Avis sur Assassin’s Creed 3

Le jeu démarre sur une histoire d’amour. C’est assez rare pour être souligné. Le chef des Templiers, le papa de Connor, tombe raide dingue d’une jolie indienne. Le joueur avide de sang tremble et craint un remake niais de Pocahontas. Il sera vite rassuré. La sauvageonne finit brûlée vive sous les yeux de son fils. Il se pourrait même que le père soit en partie responsable de cette issue fatale. OUF DE SOULAGEMENT ! YOUPI ON VA TUER DES GENS ! Connor part donc faire son apprentissage chez un vieil ermite. Puis du classique : quête initiatique « Je vais massacrer tous les méchants, j’ai la haine, je suis un cramé de la tête », querelle familiale « Mon père ce salaud ! », vengeance ….

Costaud, trapu, la bonne tête de Connor évoque un mélange entre un rugbyman Maxet l’acteur Steven Seagal. Il campe un héros plutôt charismatique. Seul défaut, contrairement à son prédécesseur, le sémillant Ezio, Connor préfère la compagnie des castors à celle des filles de joie. Chacun son truc, une histoire de queue peut-être. Les magnifiques évocations de sa jeunesse indienne bouleversent les amoureux de ce paradis perdu. Cette phase, utile pour apprendre les mécanismes du jeu, pourra paraître longue aux Custer dans l’âme. Puis les grandes phases de la guerre d’indépendance s’enchaînent. Comme d’habitude, il est possible d’apprendre en jouant dans Assassin’s Creed. Non, la Boston Tee Party n’est pas une rave avec des mec vêtus du maillot de Lary Bird shootés au Darjeeling.

Gameplay d’assassin’s 3

N’ayant pas d’idée subtile pour introduire dans une habile transition le chapitre dédié au gameplay, voilà, je l’annonce sans chichis : place au gameplay.
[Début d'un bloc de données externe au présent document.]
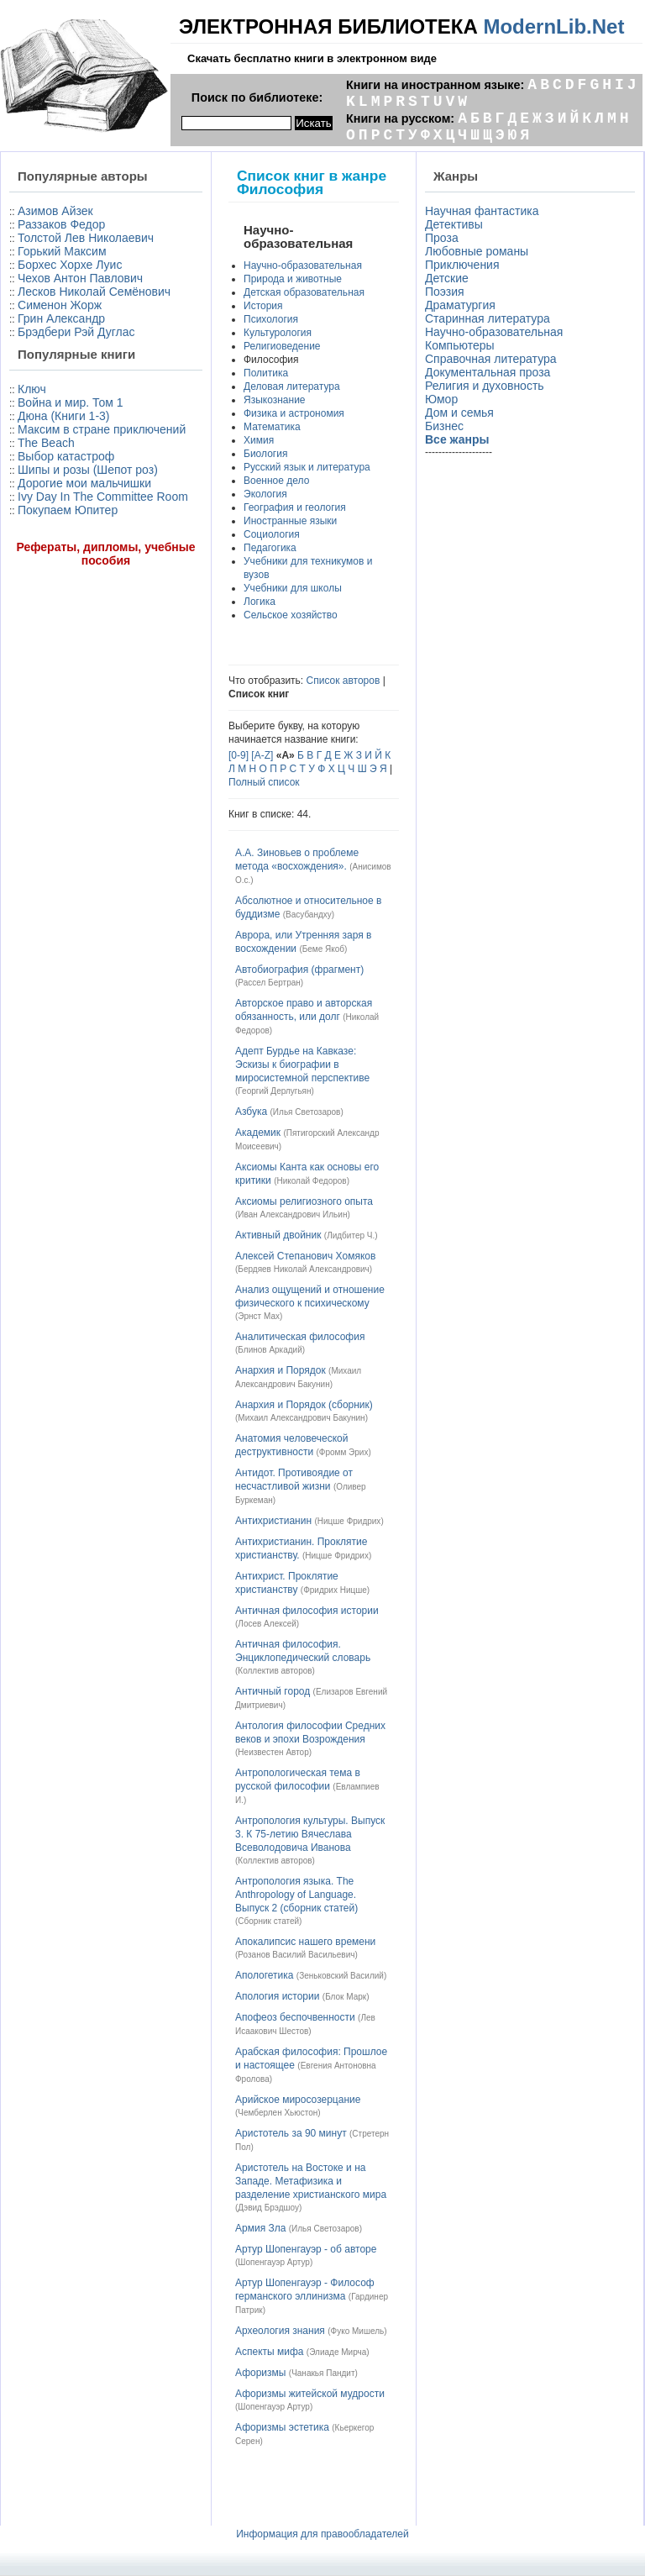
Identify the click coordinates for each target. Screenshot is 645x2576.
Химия (259, 440)
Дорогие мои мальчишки (84, 483)
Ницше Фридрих (349, 1521)
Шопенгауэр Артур (274, 2262)
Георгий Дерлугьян (274, 1091)
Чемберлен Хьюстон (277, 2112)
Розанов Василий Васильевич (296, 1954)
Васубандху (309, 914)
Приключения (462, 264)
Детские (447, 278)
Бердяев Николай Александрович (303, 1269)
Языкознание (275, 400)
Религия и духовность (484, 385)
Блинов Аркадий (270, 1349)
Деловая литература (292, 386)
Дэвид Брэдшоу (268, 2207)
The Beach (46, 442)
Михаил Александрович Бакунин (301, 1417)
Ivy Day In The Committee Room (103, 496)
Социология (272, 534)
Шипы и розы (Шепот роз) (88, 469)
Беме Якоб (323, 949)
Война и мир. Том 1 (70, 402)
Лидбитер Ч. (351, 1235)
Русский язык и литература (307, 467)
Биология (265, 454)
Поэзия (444, 291)
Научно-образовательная (303, 265)
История (263, 306)
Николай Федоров (311, 1180)
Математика (272, 427)
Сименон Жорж (60, 305)
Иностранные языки (290, 521)
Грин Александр (61, 318)
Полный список (264, 782)
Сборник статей (268, 1921)
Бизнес (444, 426)
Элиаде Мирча (337, 2352)
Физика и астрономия (294, 413)
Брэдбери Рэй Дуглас (76, 332)
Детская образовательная (304, 292)
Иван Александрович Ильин (292, 1214)
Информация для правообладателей (322, 2534)
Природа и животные (293, 279)
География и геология (295, 507)
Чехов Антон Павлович (80, 278)
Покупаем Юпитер (68, 510)
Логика (259, 601)
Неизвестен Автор (273, 1752)
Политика (266, 373)
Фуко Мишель (358, 2331)
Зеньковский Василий (341, 1975)
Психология (271, 319)
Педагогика (270, 548)
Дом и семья (459, 412)
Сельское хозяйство (291, 615)
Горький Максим (62, 251)
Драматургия (460, 305)
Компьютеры (460, 345)
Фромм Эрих (344, 1452)
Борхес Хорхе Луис (70, 264)
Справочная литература (491, 358)
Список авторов (343, 680)
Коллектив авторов (275, 1670)
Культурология (278, 333)
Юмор (441, 399)
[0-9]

Et ce numéro III ne révolutionne pas le genre. En ville, Connor grimpe toujours partout, tue puis se cache puis grimpe, tue et se cache puis grimpe. En forêt, vaste et sublime étendue, une réussite incroyable, surtout sous la neige, Connor virevolte d’arbre en arbre. Sur les cimes, Connor vole. El Connor pasa. Tel l’oiseau de proie, il chasse, traque, dépèce mais, Indian sacred spirit oblige, toujours en disant « pardon le lapin, je t’arrache la peau mais faut pas m’en vouloir ». Ensuite, les combats, brouillons, un peu, dynamique, toujours, et pas très difficiles à condition de garder son calme. Quelques armes en plus mais anecdotiques face aux légendaires lames rétractables des Assassins. Quant aux déplacement, ils manquent terriblement de précision, notamment sur les chevaux, capables de sauter un tronc de séquoia mais bloqués par une poule traversant la route. C’est sympa pour la poule mais pour le joueur, c’est pénible.

De nouvelles phases de jeu enrichissent quand même l’expérience. De son domaine, Connor peut gérer des phases de commerces, organisant des convois pour vendre ses ressources. On gagne de l’argent mais il n’y a presque rien d’utile à acheter dans le jeu… Bref, c’est plutôt bien fichu mais terriblement fastidieux et, surtout, inutile, à part décrocher quelques succès honorifiques pour les fils cachés de Picsou. D’autant que le jeu n’a pas besoin de ces petites transactions financières pour doper sa durée de vie. Plusieurs dizaines d’heures de jeu, en prenant son temps, attendent le joueur. Autre innovation majeure, les batailles navales. Alors là par contre chapeau, c’est drôle, épique, ludique, les bateaux biens lourds à manœuvrer, les canons tonnent… On s’y croirait.

Connor, c’est au final un Assassin qui grimpe en haut de falaises monumentales mais qui ne peut pas s’accroupir pour se cacher. Il n’a pas d’arthrose, non, le mouvement n’existe toujours tout simplement pas dans ce jeu, pourtant estampillé « Infiltration ». AC III est prenant, indispensable même, tant l’histoire y est contée avec brio. Mais la série n’a manifestement pas atteint le maximum de son potentiel. Et c’est peut-être ça la meilleure nouvelle.